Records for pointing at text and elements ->
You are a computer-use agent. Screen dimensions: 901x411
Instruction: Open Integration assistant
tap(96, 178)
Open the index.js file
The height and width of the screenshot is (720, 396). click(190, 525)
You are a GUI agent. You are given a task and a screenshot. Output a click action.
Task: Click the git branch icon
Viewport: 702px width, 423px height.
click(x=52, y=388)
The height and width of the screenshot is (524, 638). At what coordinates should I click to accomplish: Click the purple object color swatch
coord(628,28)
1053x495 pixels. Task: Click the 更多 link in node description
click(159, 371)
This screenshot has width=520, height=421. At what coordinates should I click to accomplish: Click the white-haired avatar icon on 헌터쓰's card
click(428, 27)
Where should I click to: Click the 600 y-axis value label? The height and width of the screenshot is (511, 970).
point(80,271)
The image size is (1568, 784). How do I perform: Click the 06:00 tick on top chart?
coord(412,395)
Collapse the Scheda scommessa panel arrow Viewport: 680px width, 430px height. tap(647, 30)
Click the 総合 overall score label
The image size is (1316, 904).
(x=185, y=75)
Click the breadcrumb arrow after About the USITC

Directions for this task -> Please copy all of the data above line by line, changing nothing.

Solution ->
You are a computer-use agent. Screen dimensions: 901x411
Instruction: Open Integration assistant
tap(96, 178)
Open the index.js file
The height and width of the screenshot is (720, 396). click(190, 525)
You are a GUI agent. You are given a task and a screenshot. Output a click action.
Task: Click the git branch icon
Viewport: 702px width, 423px height.
click(x=52, y=388)
The height and width of the screenshot is (524, 638). At what coordinates should I click to accomplish: Click the purple object color swatch
coord(628,28)
1053x495 pixels. Task: Click the 更多 link in node description
click(159, 371)
This screenshot has width=520, height=421. At what coordinates should I click to accomplish: Click the white-haired avatar icon on 헌터쓰's card
click(428, 27)
Where should I click to: Click the 600 y-axis value label? The height and width of the screenshot is (511, 970).
point(80,271)
The image size is (1568, 784). How do I perform: Click the 06:00 tick on top chart?
coord(412,395)
Collapse the Scheda scommessa panel arrow Viewport: 680px width, 430px height. tap(647, 30)
Click the 総合 overall score label
The image size is (1316, 904).
(x=185, y=75)
Click the breadcrumb arrow after About the USITC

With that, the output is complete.